▸ **Brief**
Scan the following material for the string "green" and copy each line in which it appears.
(Material shown begins)
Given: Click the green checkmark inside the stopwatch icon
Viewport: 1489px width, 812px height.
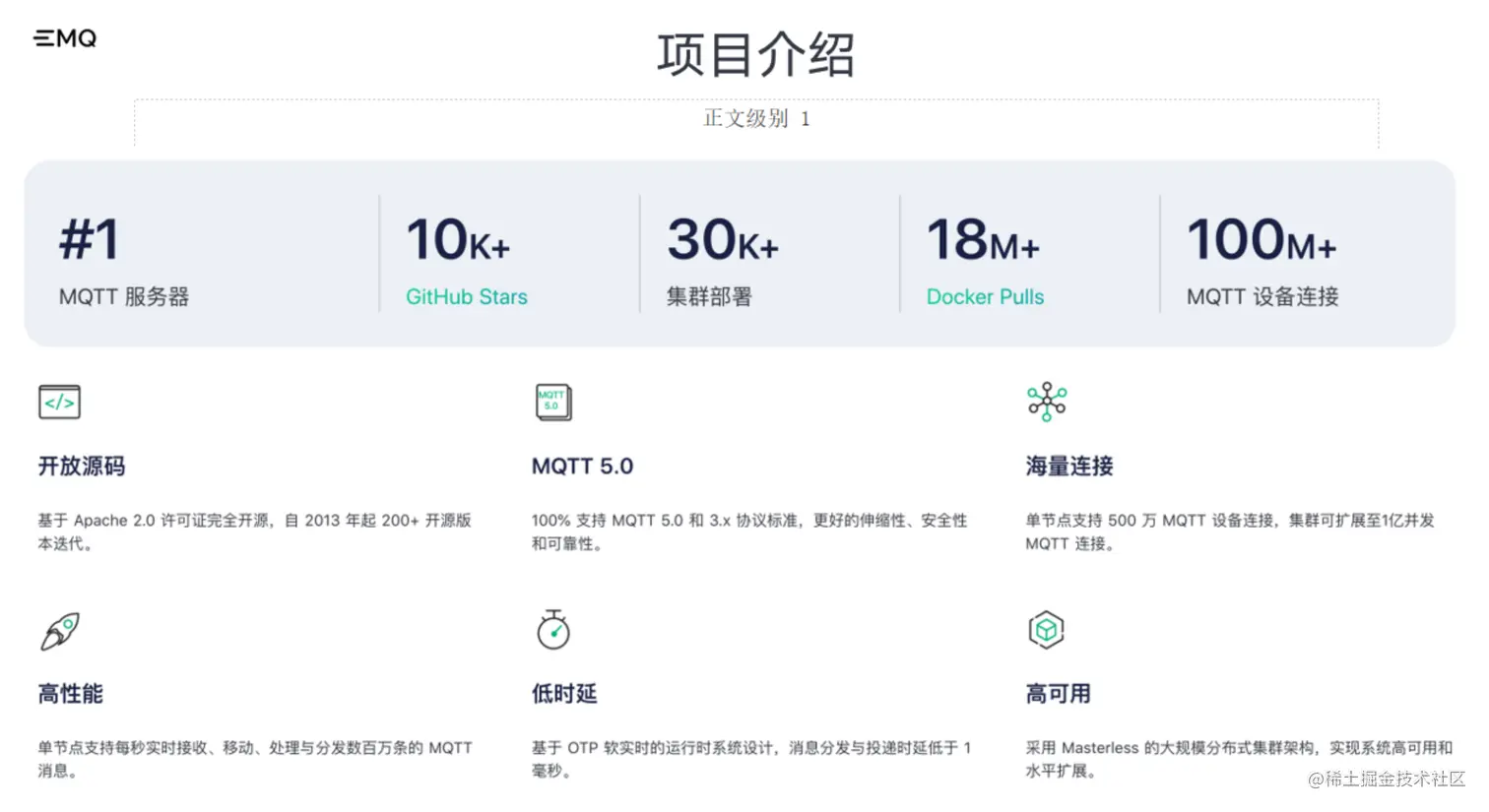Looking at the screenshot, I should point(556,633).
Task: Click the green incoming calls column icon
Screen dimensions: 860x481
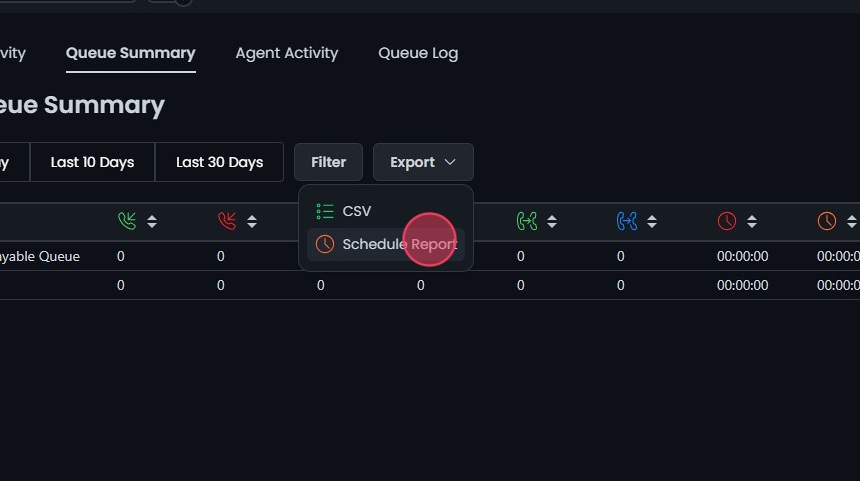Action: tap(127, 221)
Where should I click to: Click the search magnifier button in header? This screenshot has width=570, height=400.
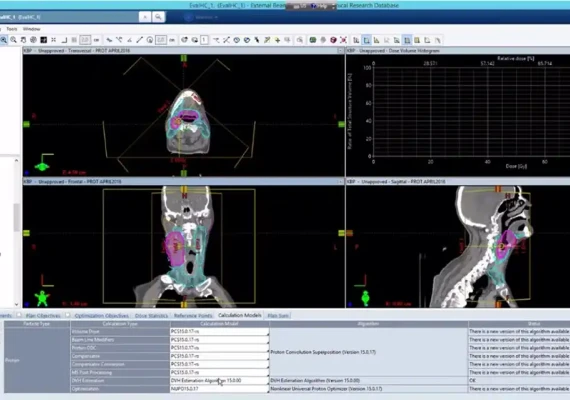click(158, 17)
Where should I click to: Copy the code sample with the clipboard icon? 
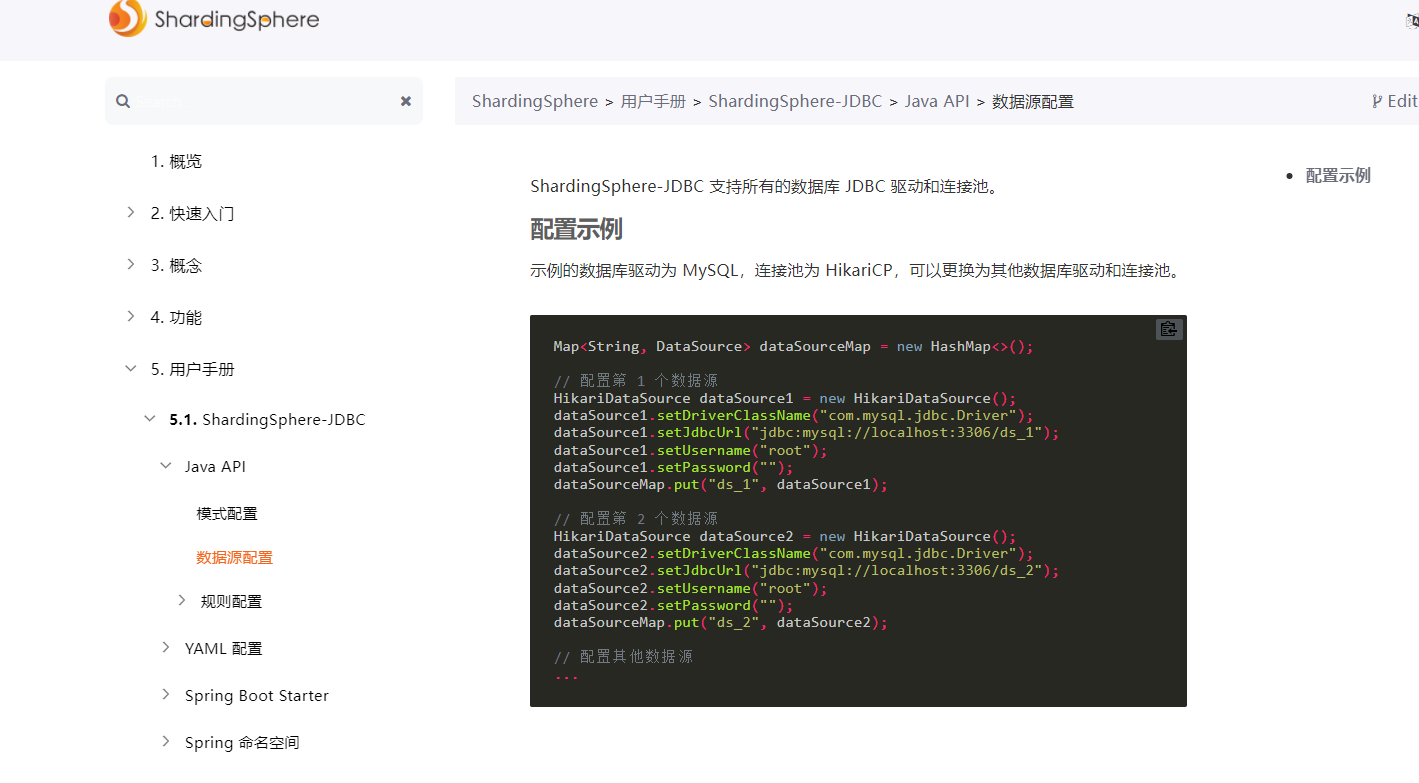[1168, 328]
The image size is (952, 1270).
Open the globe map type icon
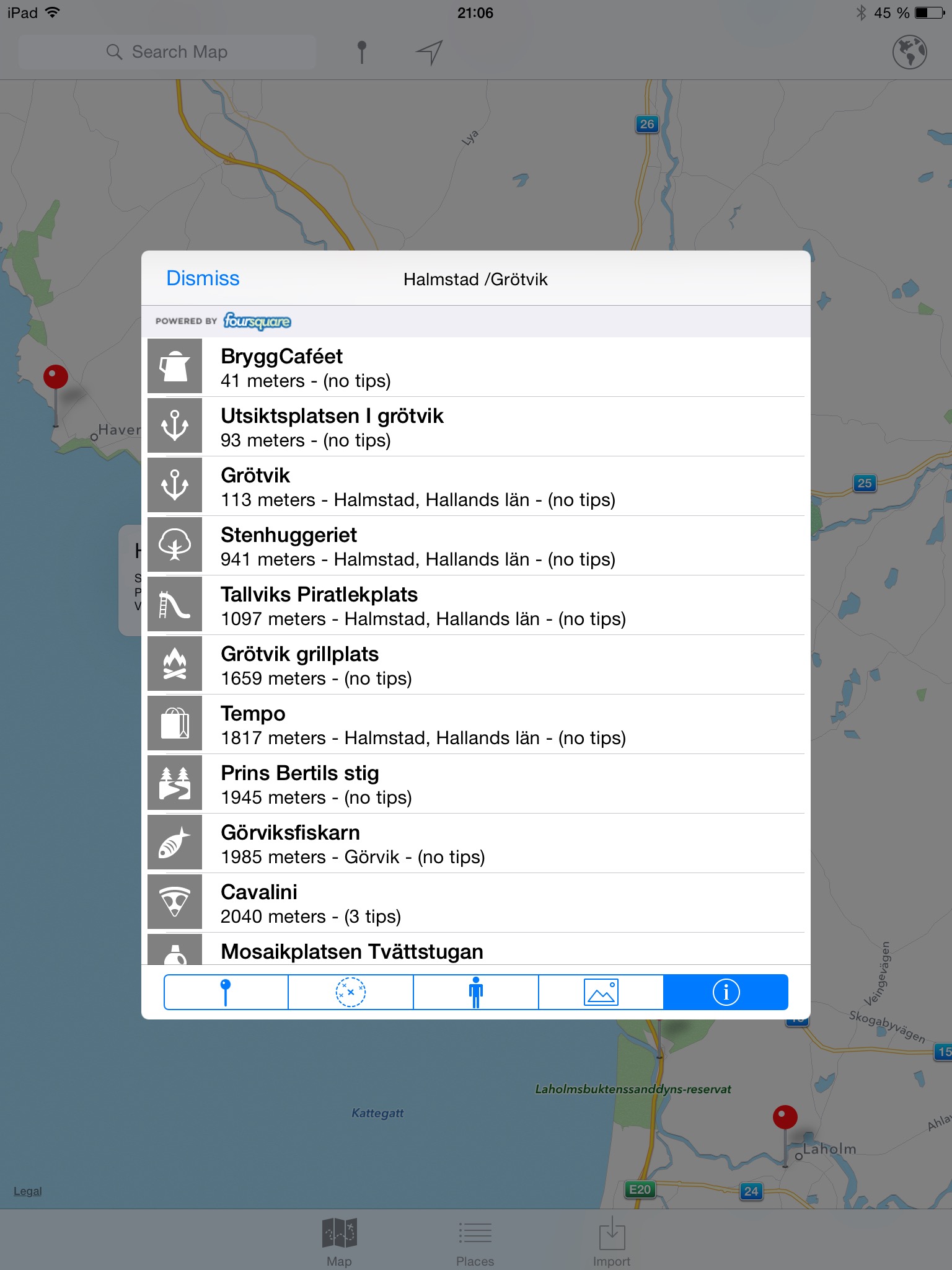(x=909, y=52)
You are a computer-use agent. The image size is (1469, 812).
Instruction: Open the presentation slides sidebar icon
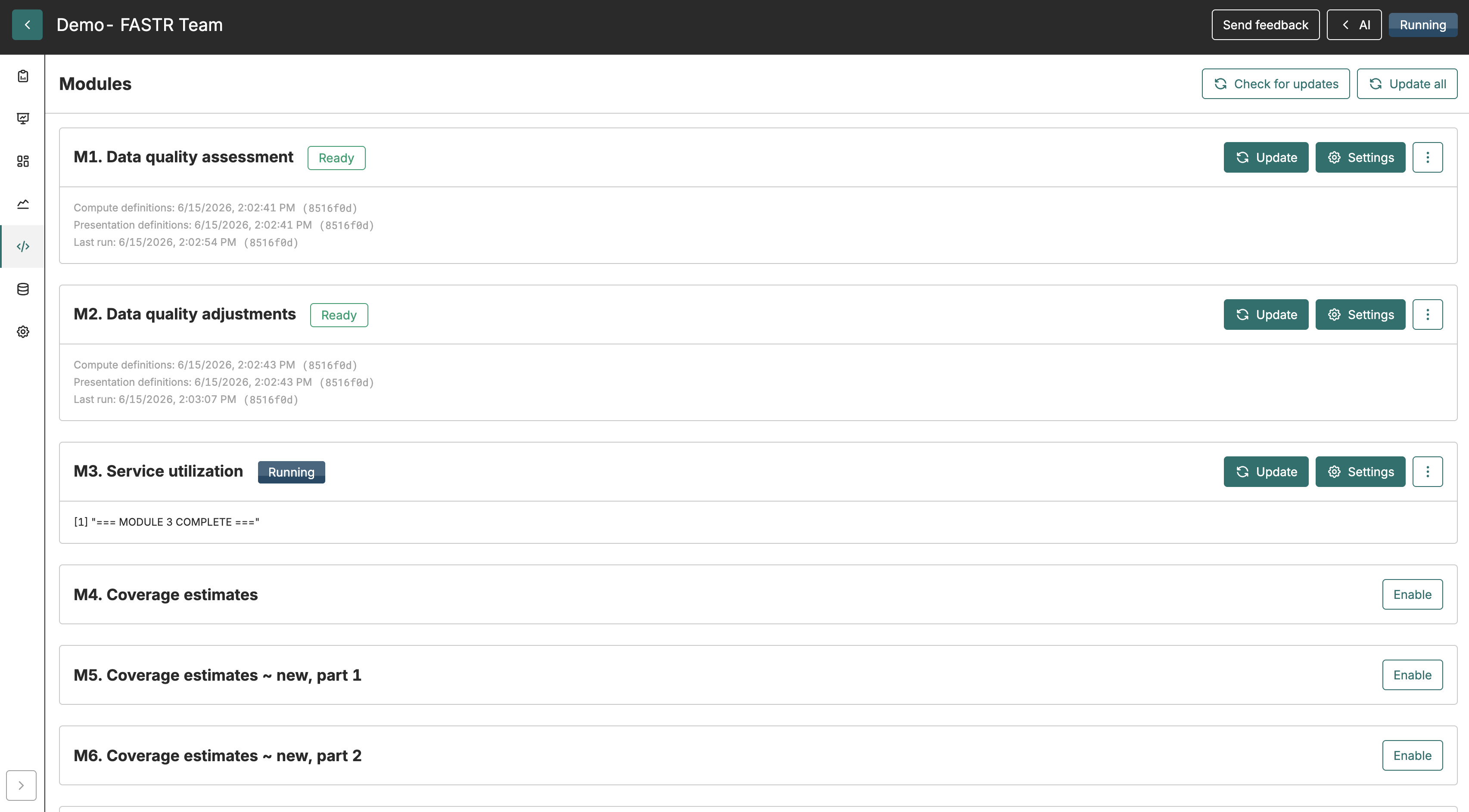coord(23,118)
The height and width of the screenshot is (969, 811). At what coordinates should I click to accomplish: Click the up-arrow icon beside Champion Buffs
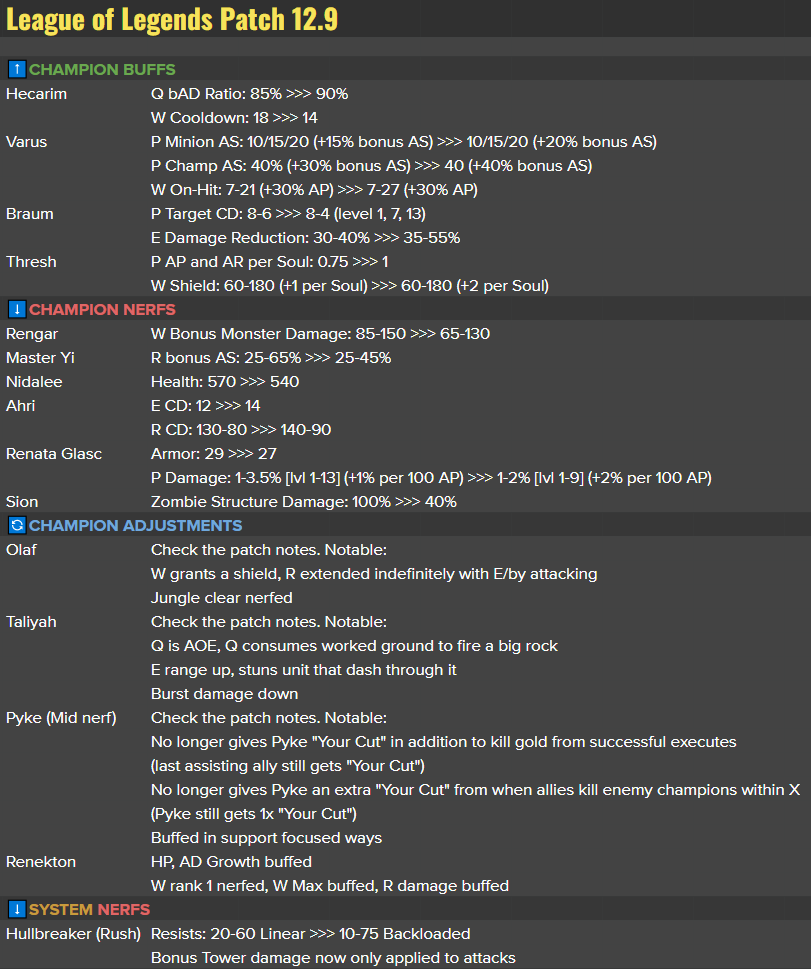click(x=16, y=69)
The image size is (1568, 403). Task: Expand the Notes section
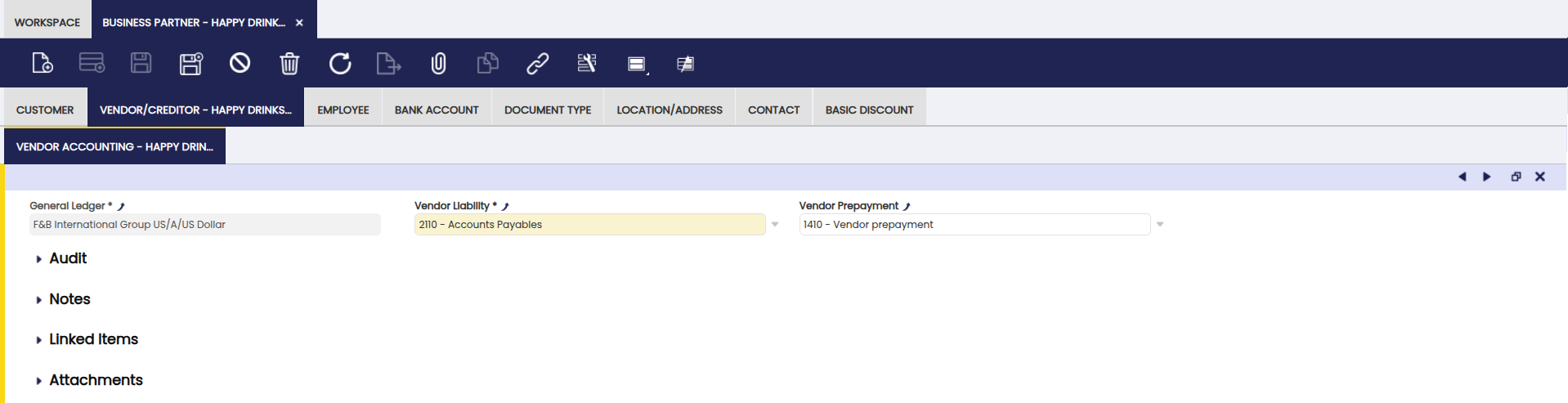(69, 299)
(Material shown ends)
▸ **Answer to this exercise**
Given: Click the green checkmark inside the stopwatch icon
Task: Click the green incoming calls column icon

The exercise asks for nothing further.